- Education: B.A.
- Alma mater: Sydney University
- Occupation: Broadcast journalist
- Spouse: Trent Miller (divorced)

= Rahni Sadler =

Australian television reporter

Rahni Sadler (Sydney, born on 24 June 1972), is an Australian television reporter.

==Career==
Sadler first worked in media as a teen model for Chadwick Model Management. Her career focus though, was journalism.
After doing work experience in radio, TV and at magazines, Rahni secured her first reporting job at WIN TV, the Nine Network's affiliate in Canberra.

In mid-2000 she accepted a position at Seven's Sydney newsroom. In 2003 she switched to Network Ten where she became a correspondent at the Los Angeles bureau. The Seven Network lured her back in February 2007, although this time in at Los Angeles bureau.

In 2010, she returned to Australia after more than seven years as a correspondent in the U.S. and took up a position as senior reporter for the Seven Network's Sunday Night program.
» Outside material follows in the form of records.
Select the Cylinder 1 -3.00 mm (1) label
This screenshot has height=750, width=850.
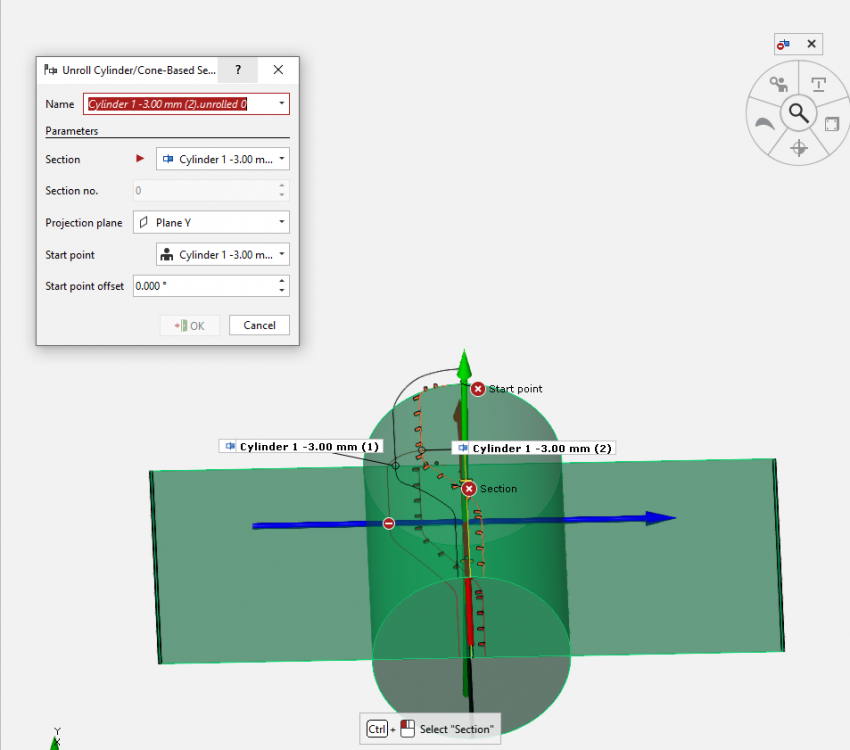[309, 446]

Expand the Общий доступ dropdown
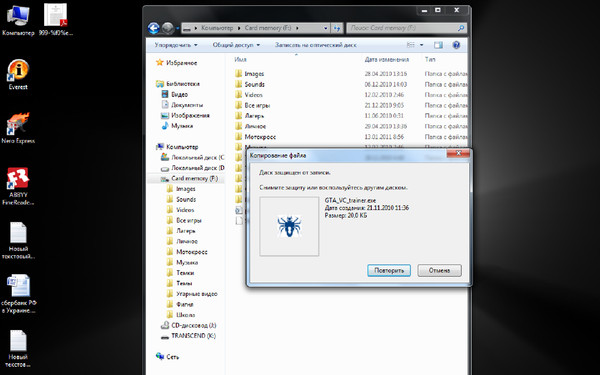[x=236, y=45]
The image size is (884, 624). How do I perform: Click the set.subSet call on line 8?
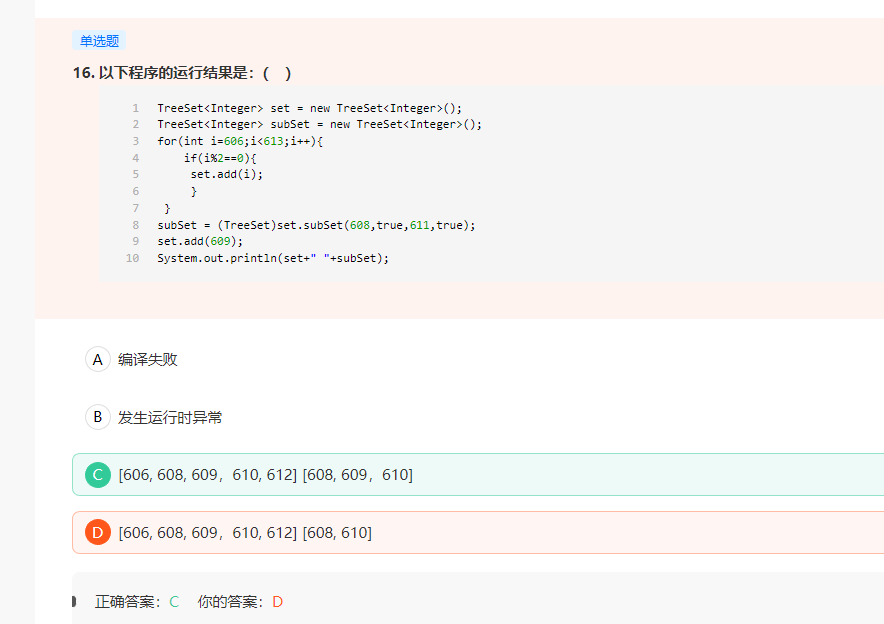coord(316,225)
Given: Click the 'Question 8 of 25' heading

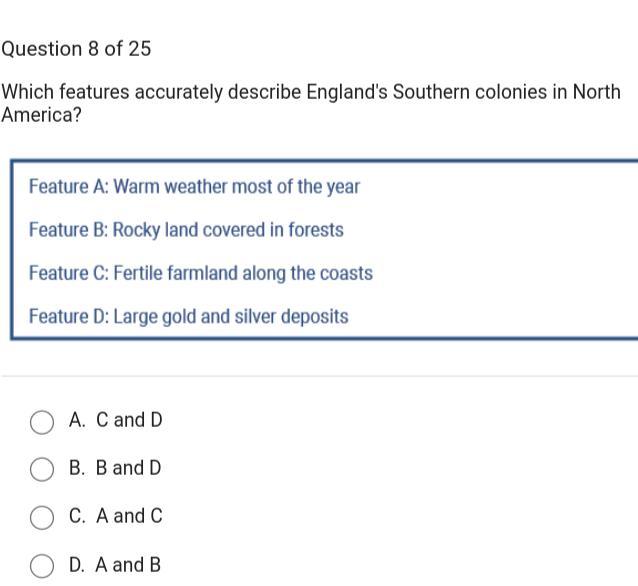Looking at the screenshot, I should coord(76,49).
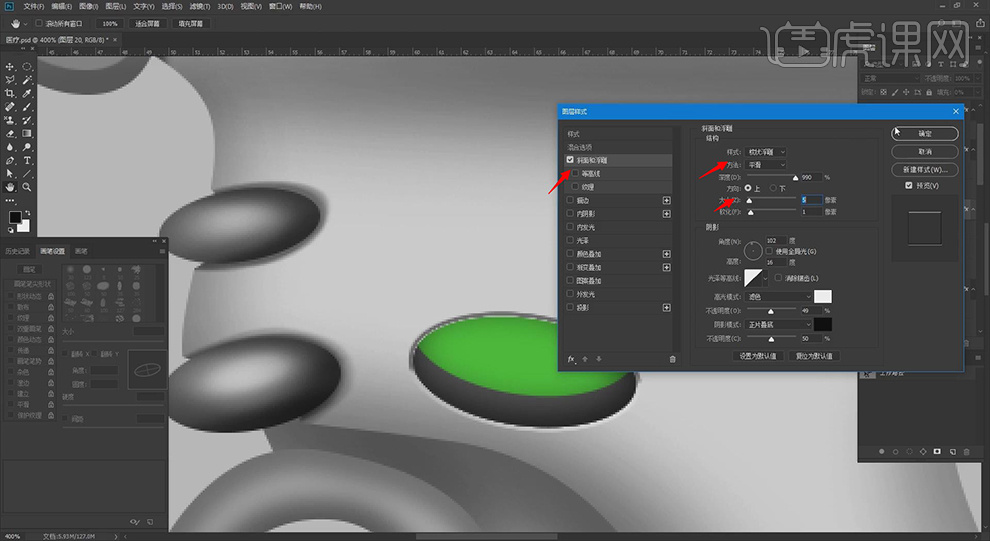Choose the Crop tool
This screenshot has height=541, width=990.
coord(10,93)
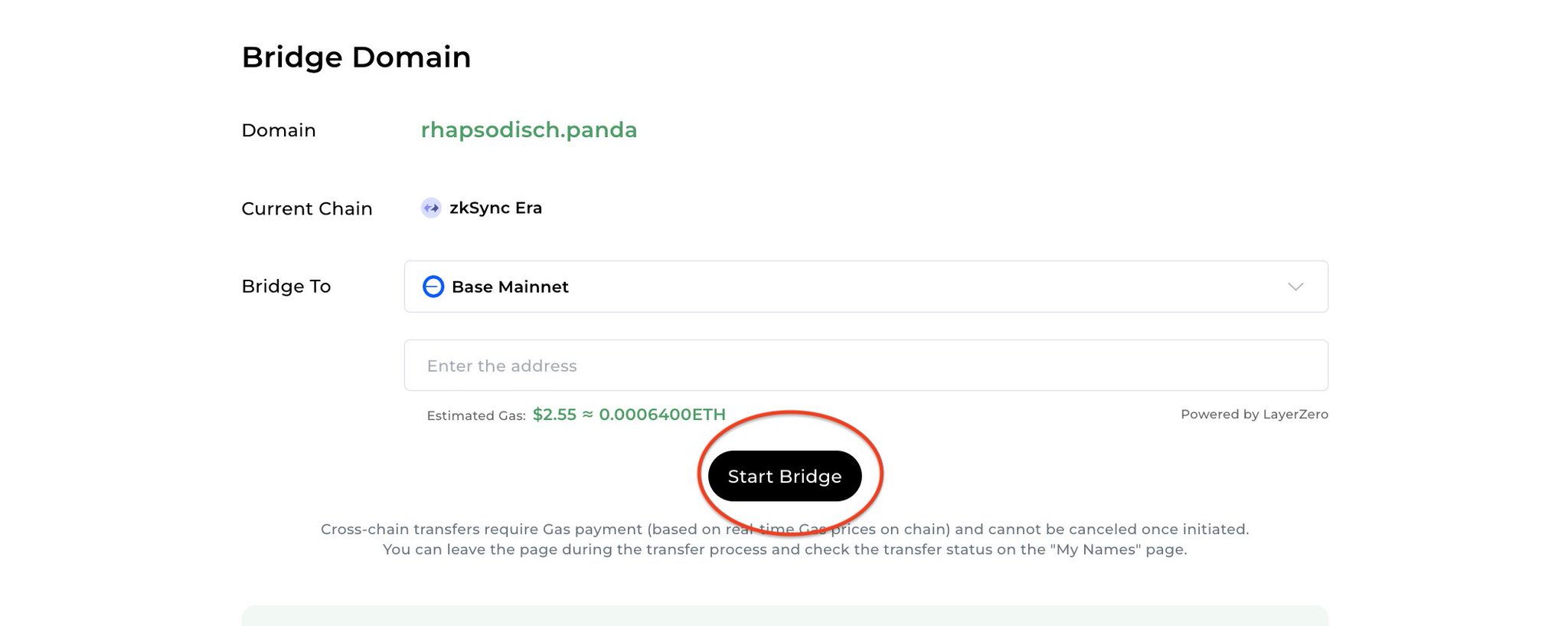
Task: Select the Base Mainnet option text
Action: (510, 287)
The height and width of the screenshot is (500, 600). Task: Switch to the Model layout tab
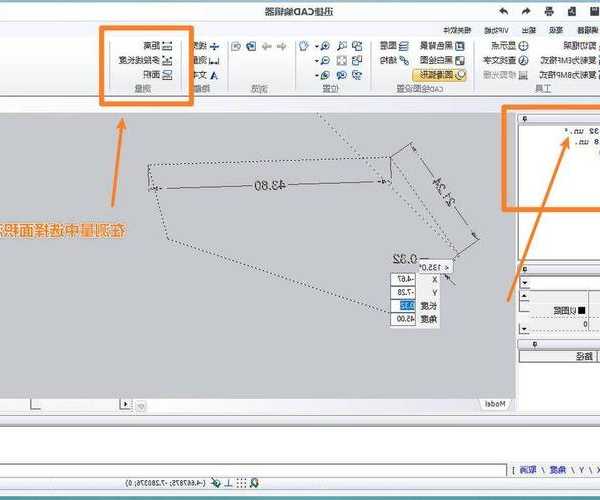494,404
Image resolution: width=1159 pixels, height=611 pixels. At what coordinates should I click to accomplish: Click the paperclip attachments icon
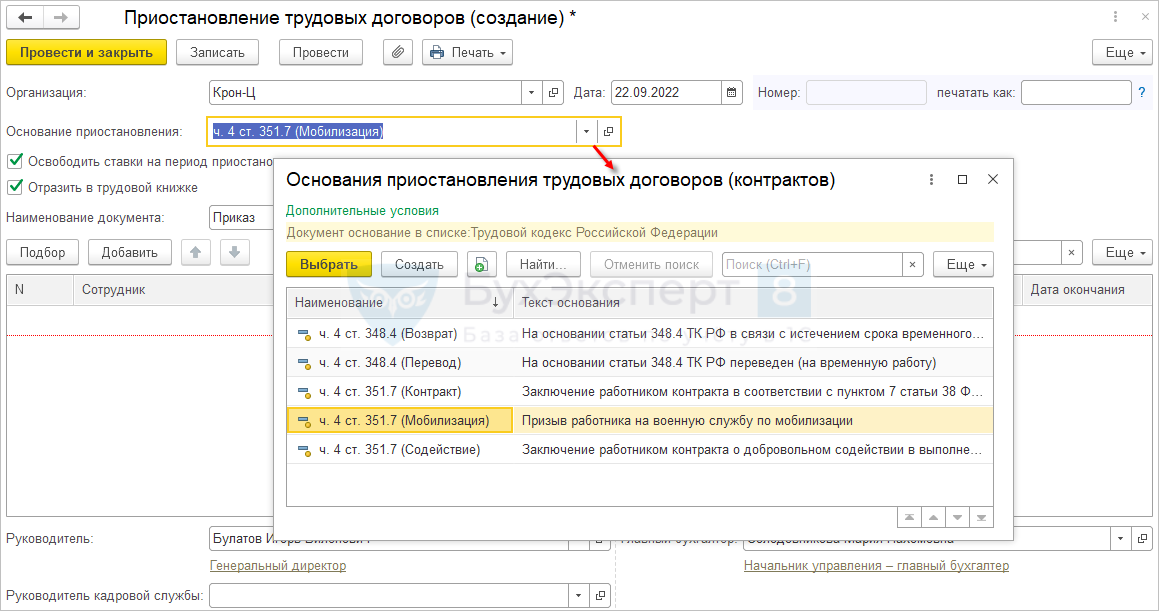tap(398, 53)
She was also a fill-in presenter on Weekend Sunrise.

In April 2017, Sadler resigned from a full-time position at the Seven Network but continued to work with the network on a freelance basis.

Sadler joined the Australian Broadcasting Corporation in August 2024 as a senior producer on 7.30, remaining with the program until March 2026. In March 2026, the Seven Network announced that she would return to the network as executive producer of Seven News Spotlight.

==Personal life==
Rahni attended Santa Sabina College in the Sydney suburb of Strathfield, a day school for girls. She completed a Bachelor of Arts degree at Sydney University, participating in the honours program in the Political Science (Government) Department.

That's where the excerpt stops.